Studio album by Asian Dub Foundation
- Released: 31 July 2013
- Genre: Hip hop, electronica, big beat
- Length: 56:26
- Label: Beat Records

Asian Dub Foundation chronology
| A History of Now (2011) | The Signal The Noise (2013) | More Signal More Noise (2015) |

= More Signal More Noise =

Released in Japan in 2013 as The Signal and the Noise. The album was updated, re-recorded and released internationally in 2015 as More Signal More Noise.
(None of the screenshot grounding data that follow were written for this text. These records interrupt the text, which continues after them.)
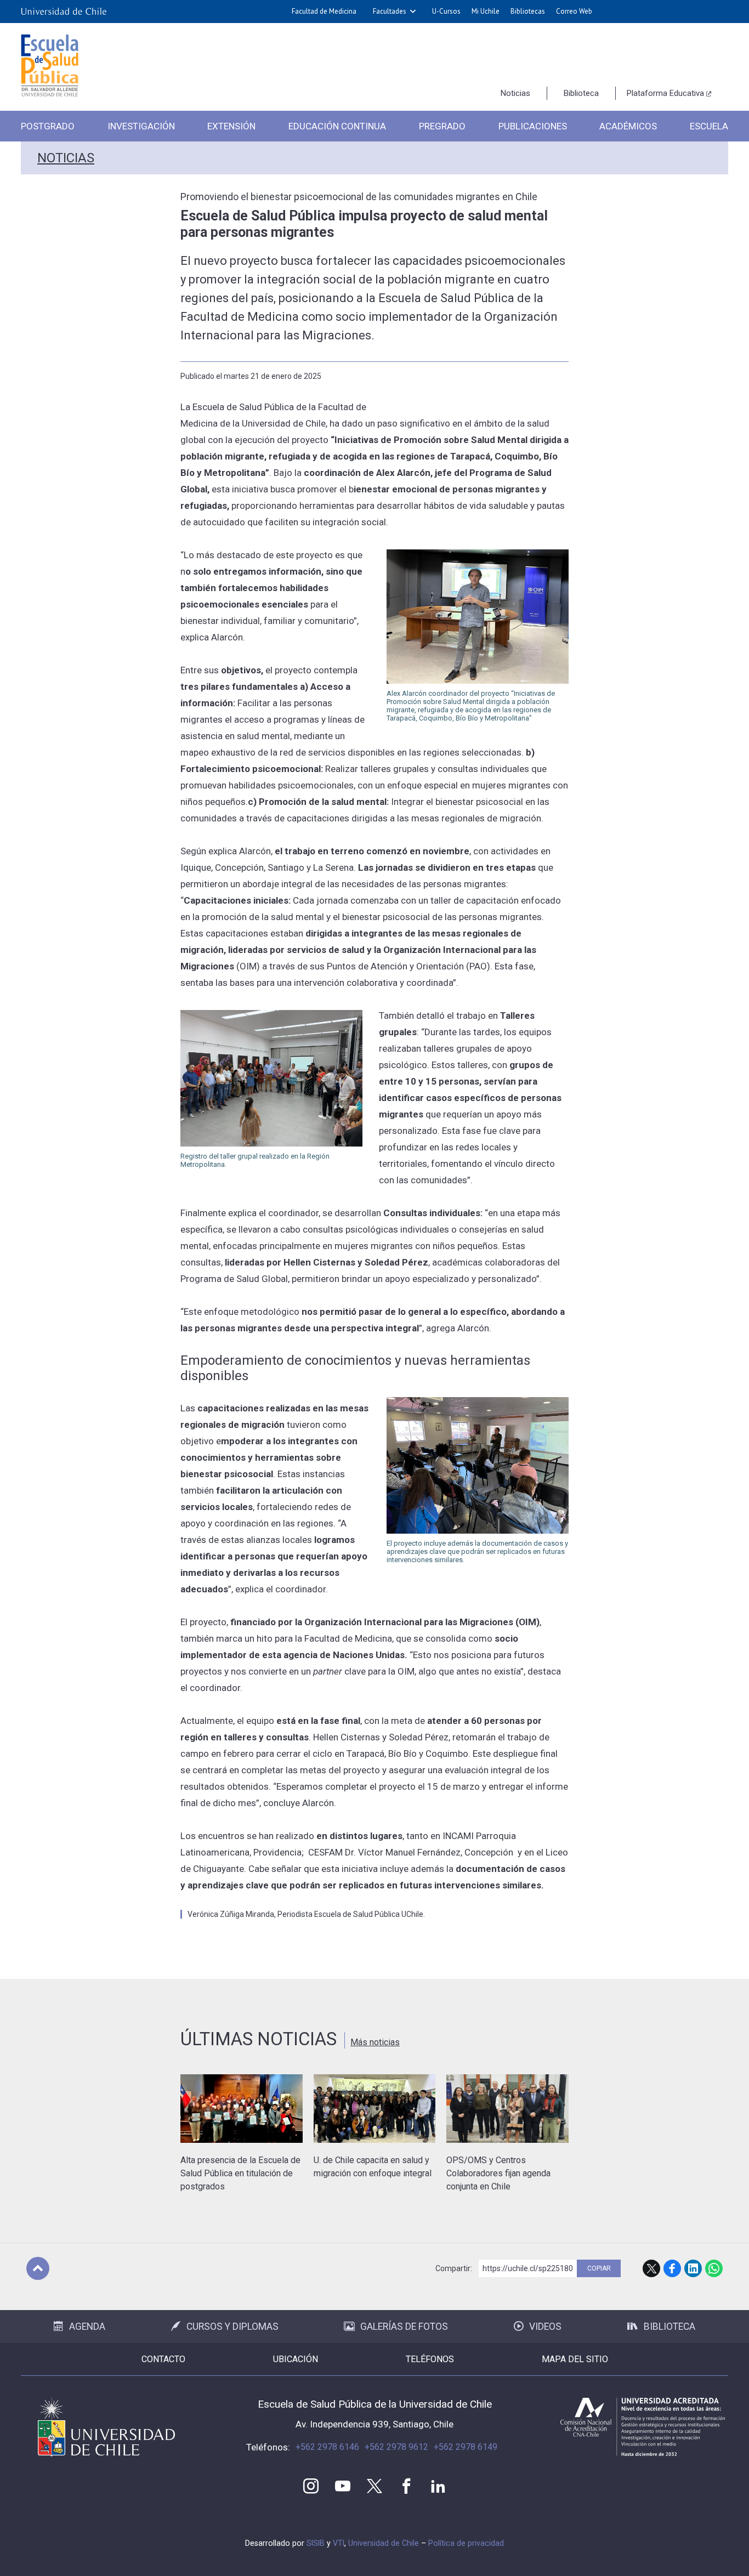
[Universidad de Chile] (63, 11)
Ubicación (295, 2359)
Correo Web (574, 11)
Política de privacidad (466, 2543)
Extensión (231, 126)
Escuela (709, 126)
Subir (37, 2268)
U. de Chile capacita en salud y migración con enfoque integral (373, 2166)
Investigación (141, 126)
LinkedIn (693, 2268)
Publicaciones (532, 126)
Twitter (374, 2486)
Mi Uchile (486, 11)
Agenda (87, 2326)
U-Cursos (446, 11)
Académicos (628, 126)
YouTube (343, 2486)
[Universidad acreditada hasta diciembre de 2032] (642, 2427)
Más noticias (375, 2042)
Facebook (672, 2268)
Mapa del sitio (575, 2359)
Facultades (389, 11)
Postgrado (48, 126)
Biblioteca (581, 93)
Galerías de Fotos (404, 2326)
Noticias (515, 93)
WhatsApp (714, 2268)
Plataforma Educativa (665, 93)
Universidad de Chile (383, 2543)
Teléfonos (430, 2359)
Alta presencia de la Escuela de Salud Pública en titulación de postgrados (240, 2173)
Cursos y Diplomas (232, 2326)
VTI (338, 2543)
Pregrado (442, 126)
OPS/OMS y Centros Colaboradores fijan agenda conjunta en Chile (498, 2173)
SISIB (316, 2543)
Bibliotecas (527, 11)
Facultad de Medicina (324, 11)
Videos (545, 2326)
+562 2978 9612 (396, 2447)
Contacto (163, 2359)
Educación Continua (337, 126)
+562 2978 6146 (327, 2447)
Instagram (311, 2486)
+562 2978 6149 (465, 2447)
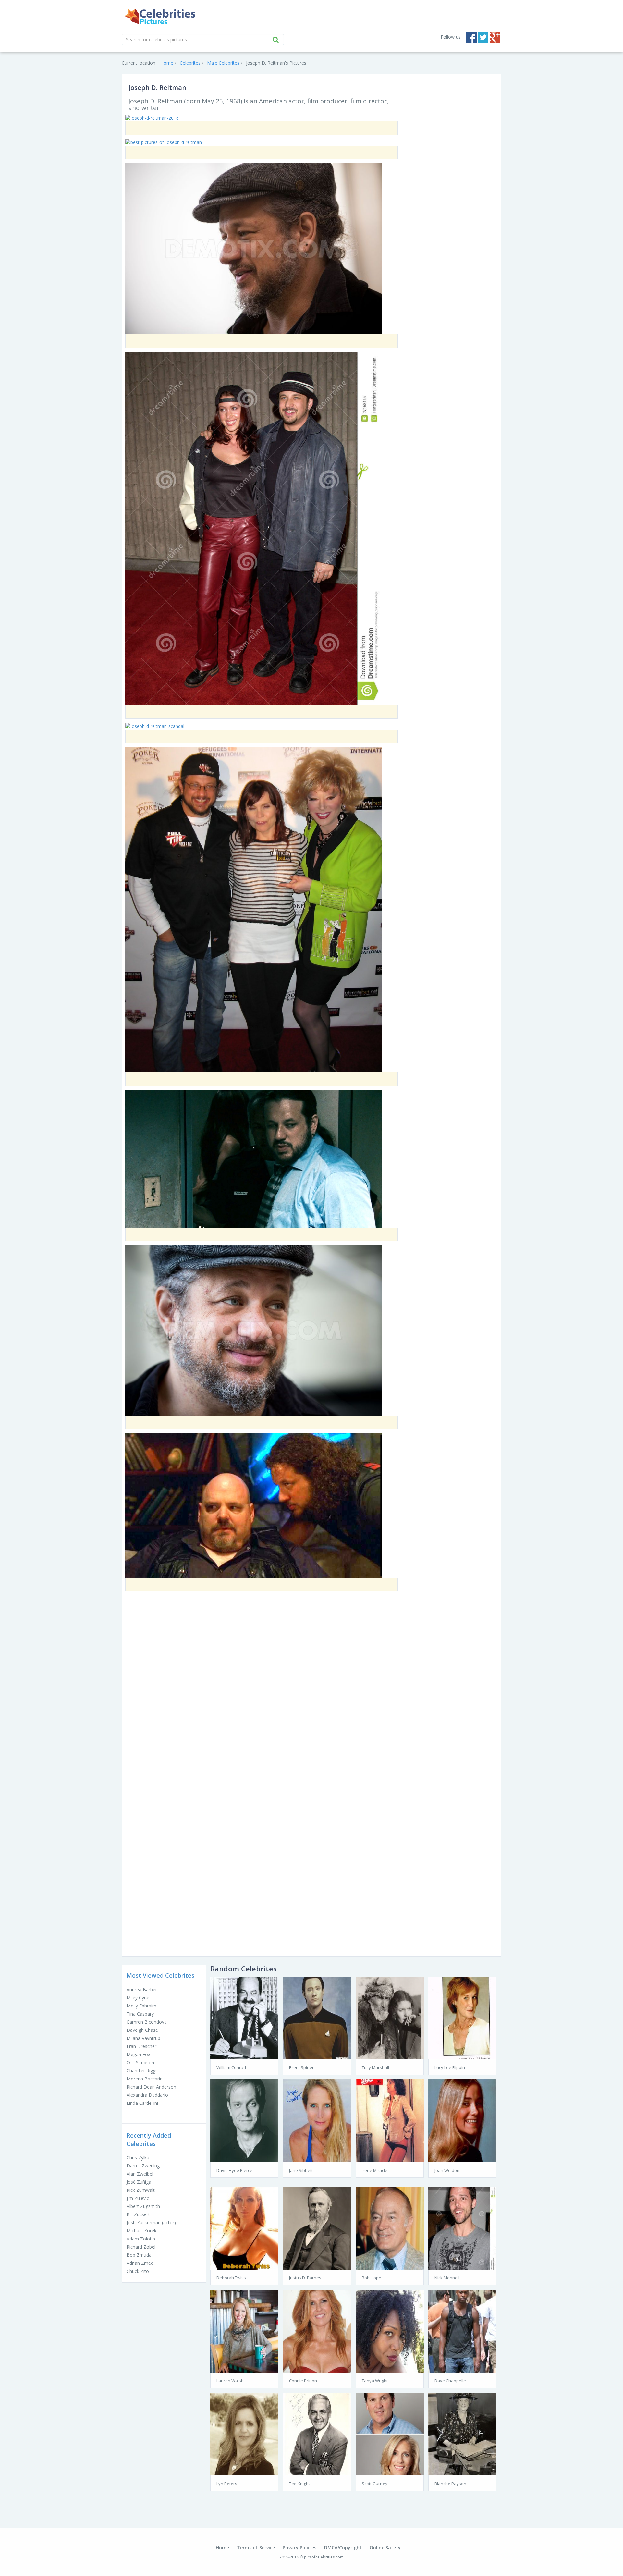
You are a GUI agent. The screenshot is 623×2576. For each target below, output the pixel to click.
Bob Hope (371, 2278)
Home (222, 2548)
These are the eighth and ninth studio albums by the British band Asian Dub Foundation.

==Track listings==
The Signal and the Noise:
1. "Zig Zag Nation" - 3:49
2. "The Signal And The Noise" - 3:20
3. "Radio Bubblegum" - 4:16
4. "Qutub Minar" - 4:20
5. "Stand Up" - 4:58
6. "Hovering" - 4:52
7. "Straitjacket" - 3:58
8. "Get Lost Bashar" - 3:40
9. "Bnadh Bhenge Dao (ADF Version)" - 3:29
10. "Blade Ragga" - 6:06
11. "Your World Has Gone" - 3:19 (featuring vocals by Shama Rahman)
12. "Dubblegum Flute Flavour" - 5:29
13. "Psychosamba (Bonus Track For Japan)" - 4:43

More Signal More Noise:

| No. | Title | Length |
|---|---|---|
| 1. | "Zig Zag Nation" (K. Romanay, Steve Chandra Savale, Akthar Ahmed) | 03:55 |
| 2. | "The Signal and the Noise" (Steve Chandra Savale, Akthar Ahmed) | 03:22 |
| 3. | "Radio Bubblegum" (L. Kenny, Aniruddha Das, Steve Chandra Savale, Loveleen Aulakh) | 03:52 |
| 4. | "Blade Ragga" (Aniruddha Das, Steve Chandra Savale, Nathan Francis Lee, Loveleen Aulakh) | 06:11 |
| 5. | "Semira" (Nathan Francis Lee, M. Pagulatos, Steve Chandra Savale, Aniruddha Das) | 04:33 |
| 6. | "Stand Up" (Steve Chandra Savale, Akthar Ahmed) | 04:29 |
| 7. | "Flyover (2015)" (Steve Chandra Savale, Sanjay Tailor, Aniruddha Das) | 04:19 |
| 8. | "Hovering" (Steve Chandra Savale, Aniruddha Das, Nathan Francis Lee, Loveleen Aulakh) | 04:48 |
| 9. | "Get Lost Bashar" (Aniruddha Das, Steve Chandra Savale) | 03:42 |
| 10. | "Fall of the House of Cards" (Steve Chandra Savale, Akthar Ahmed, Aniruddha Das, Qaushig Mukherjee, Neel Adhikari) | 03:30 |
| 11. | "Dubblegum Flute Flavour" (Steve Chandra Savale, Aniruddha Das, Nathan Francis Lee, Loveleen Aulakh) | 04:05 |

== Personnel ==
The following personnel are credited to this album:

- Steve Chandra Savale a.k.a. Chandrasonic - Guitar, vocals, programming, producer
- Aniruddha Das a.k.a. Dr Das - Bass, programming
- Aktar Ahmed - Lead Vocals
- Ghetto Priest - Lead vocals
- Nathan "Flutebox" Lee - Flute, Flute beatboxing
- Rocky Singh - Drums

Additional personnel credited:

- "Zig Zag Nation"; Naga MC - rap; Amy True, Maniman - vocals.
- "The Signal and the Noise"; Chandra Walker - Additional; Prithpal Rajput - Dhol; Daljinder Singh Virdee - Alghoza (twin flutes).
More Signal More Noise (2015) only:

- Qaushig Mukherjee and Neel Adhikari (Gandu Circus) - Vocals on "Fall of the House of Cards".
- Tanaji Dasgupta, Damini Roy, Kamalika Banarjee - Adicional vocals on "Fall of the House of Cards".
- Suomo - Khol (percussion) on "Fall of the House of Cards".

== Reception ==
Louder Than War gave the More Signal More Noise a very positive review calling it "... possibly their finest album yet." and stating it is "Loud, proud and jam-packed full of superbly arranged and produced tracks ...". NME rated the album as mediocre, they praised its "audacious" sonics but said some of the lyrics covered "cringe song topics".